How Drakeo the Ruler Made One of the Albums of the Year From Prison

Culture

On the phone from L.A.’s Men’s Central Jail on a Wednesday afternoon, Drakeo the Ruler says, “My judge has coronavirus. I’m trying to figure out what’s going on. I’m supposed to be in court on Friday. But my judge has coronavirus. What are the odds of that?”

Then, as he does with improbable regularity, he starts laughing, loudly and warmly. “What are the odds of that, bro? Two days before court? Like—what?”

In the years since breaking out as the inimitable new star of California rap, Drakeo, 26, has been through a legal nightmare. In 2019, he was acquitted on charges of murder, attempted murder, and conspiracy to commit murder. Rather than dropping the case, however, the L.A. district attorney decided to reprosecute Drakeo on two “gang”-related charges that the jury had been hung on. His case has become a nexus of notorious prosecutorial tactics: the “institutional racism” of California’s gang laws, and the mind-boggling use of rap lyrics as evidence. Drakeo has been incarcerated ever since; he’s facing 25 years to life.

Now, in the latest twist, his case is stalled by a global pandemic. On the phone, you can almost feel him turning this over before filing it away as another painful oddity. “I’m cool,” he insists. “It’s just—not knowing when I’m going to trial. When I’m gonna get a chance to get out of here.
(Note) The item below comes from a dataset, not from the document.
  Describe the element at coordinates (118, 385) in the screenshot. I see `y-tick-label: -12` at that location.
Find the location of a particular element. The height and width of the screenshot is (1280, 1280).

That’s just kind of weird.”

During the interminable wait for hearings he would think, “Man, I gotta do something.” He did more than something: His album Thank You for Using GTL, recorded over the phone from MCJ and released last month, is one of the best of the year. It pulls you into Drakeo’s mind: the insanities of his case, the impossibilities of his imprisonment, the joy he still holds on to. The album (and coverage of it) has also brought attention to the practices of GTL, a.k.a. Global Tel Link, a giant in the prison telecommunications industry.
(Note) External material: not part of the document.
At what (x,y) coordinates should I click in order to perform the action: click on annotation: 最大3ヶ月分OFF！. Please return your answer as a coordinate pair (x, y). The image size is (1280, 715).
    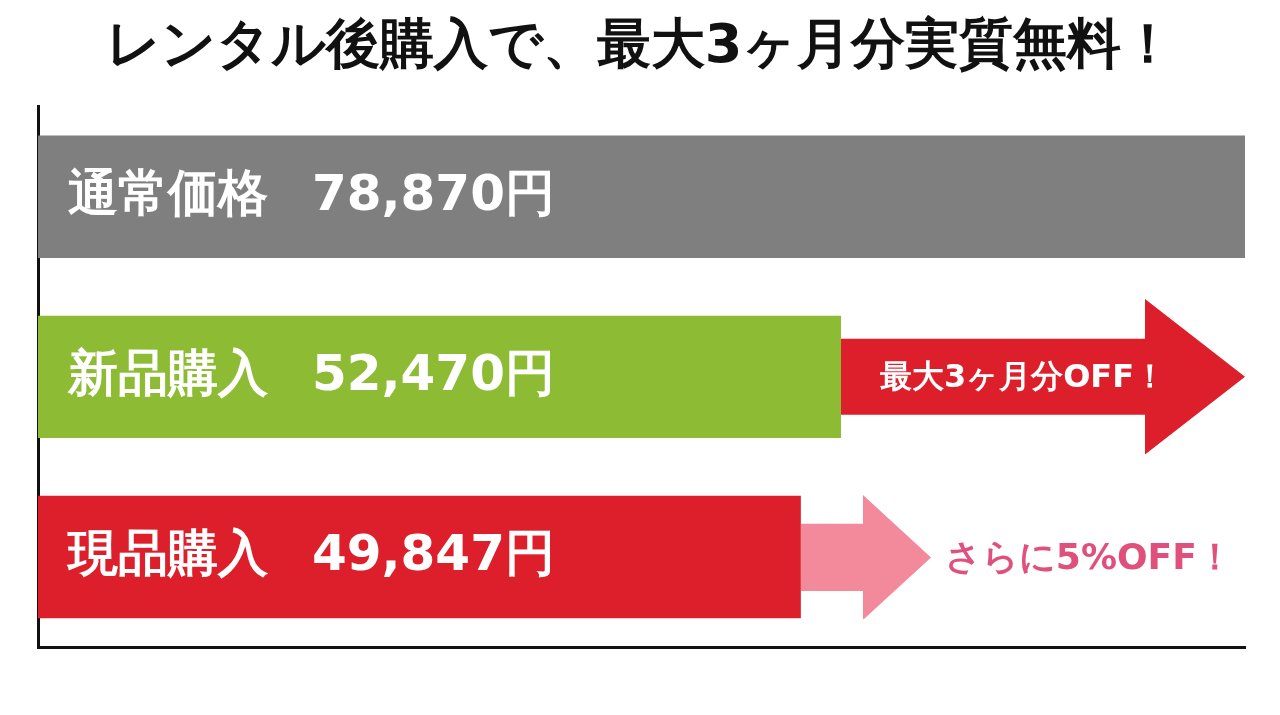
    Looking at the image, I should click on (1023, 376).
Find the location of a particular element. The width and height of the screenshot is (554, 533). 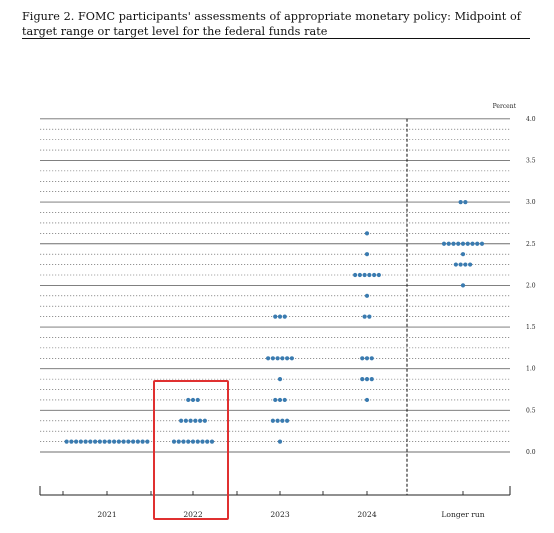

y-tick-label: 4.0 is located at coordinates (531, 120).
In a typically fawning review, the Washington Post aptly described the strange sorcery Drakeo pulls off: “After a minute or two, the music sounds less like talk radio and more like a secret being whispered in your ear.” Over a prison phone line, Drakeo pulled off the rarest of feats: a consciousness-raising album that absolutely bangs.
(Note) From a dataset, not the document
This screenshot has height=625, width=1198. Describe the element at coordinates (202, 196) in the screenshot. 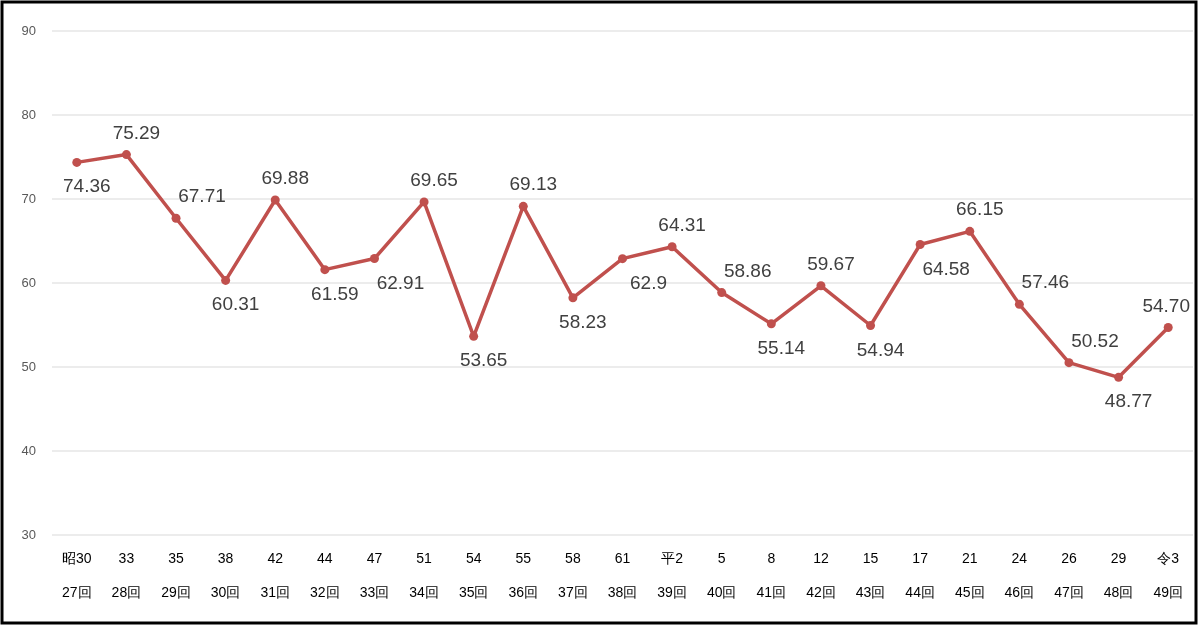

I see `data-label: 67.71` at that location.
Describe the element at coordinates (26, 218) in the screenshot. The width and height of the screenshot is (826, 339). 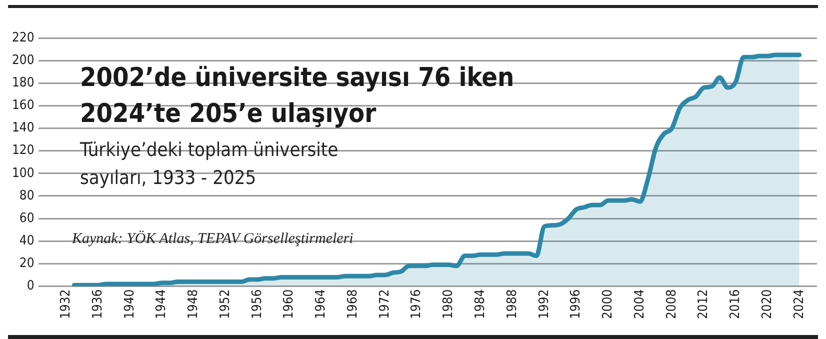
I see `y-tick-label: 60` at that location.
On that same line, I speak to Drakeo. Every few minutes, a recorded female voice cuts in to offer a reminder: “This call is being recorded.” His producer, JoogSzn, is patched in via cell phone from elsewhere in L.A. There’s a long lineage of rappers, including Gucci Mane and Max B, who have recorded from prison, but the pair insist they didn’t take direct inspiration from anyone in particular. “I’m not the first who did it,” Drakeo says. “I’m just the person who did it the best. My shit is different than everybody else.”